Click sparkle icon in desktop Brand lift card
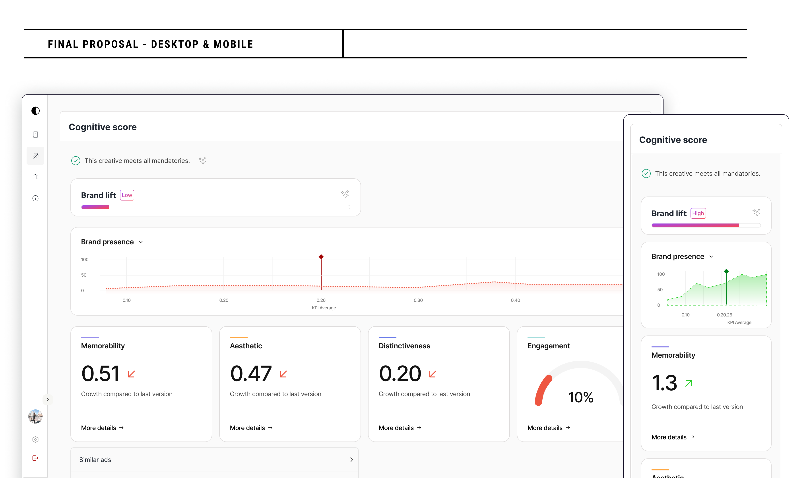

* * *

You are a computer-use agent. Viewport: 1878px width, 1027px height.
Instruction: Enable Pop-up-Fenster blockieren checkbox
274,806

--

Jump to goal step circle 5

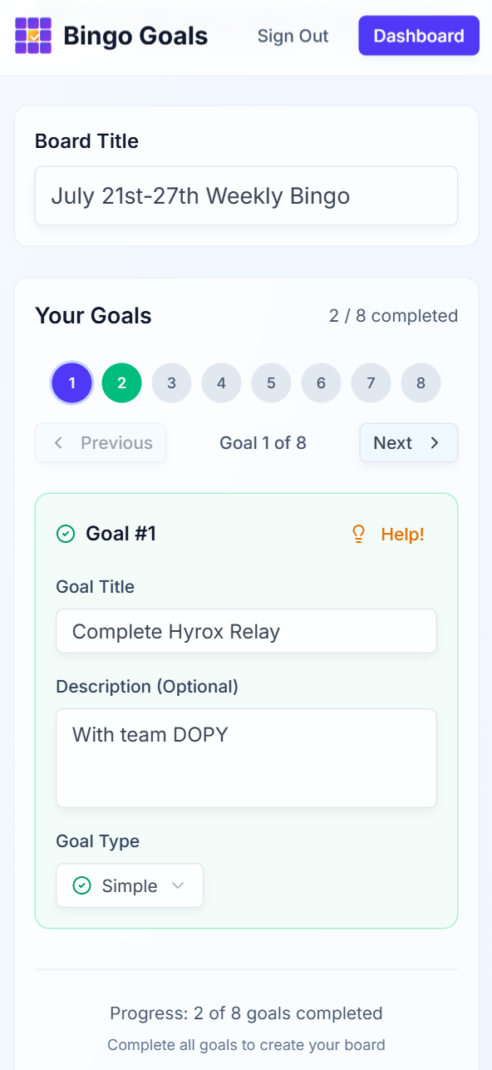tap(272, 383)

Problem details: Gather every line of the items above that contains the word "checkbox", and copy each one out in full.

Written answer:
Instruction: Enable Pop-up-Fenster blockieren checkbox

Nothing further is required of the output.